▸ PROVIDED DATA

-*-

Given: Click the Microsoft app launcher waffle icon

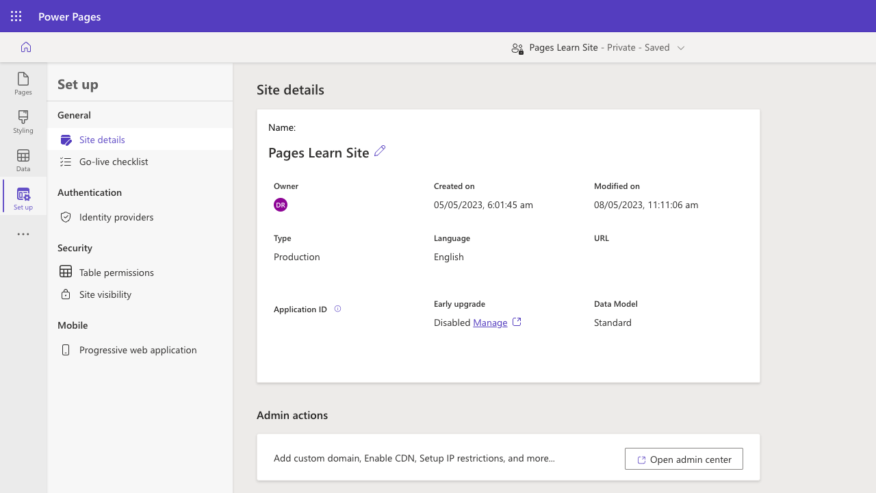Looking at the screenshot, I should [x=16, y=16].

-*-

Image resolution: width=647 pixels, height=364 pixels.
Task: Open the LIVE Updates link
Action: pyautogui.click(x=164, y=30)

-*-

Please rewrite the records between the lines holding "Image resolution: width=647" and "Action: pyautogui.click(x=164, y=30)", inclusive, swapping "LIVE Updates" for "LIVE Scores" and leaving everything else unchanged.

▸ SOLUTION TO THIS PROBLEM
Image resolution: width=647 pixels, height=364 pixels.
Task: Open the LIVE Scores link
Action: pyautogui.click(x=164, y=30)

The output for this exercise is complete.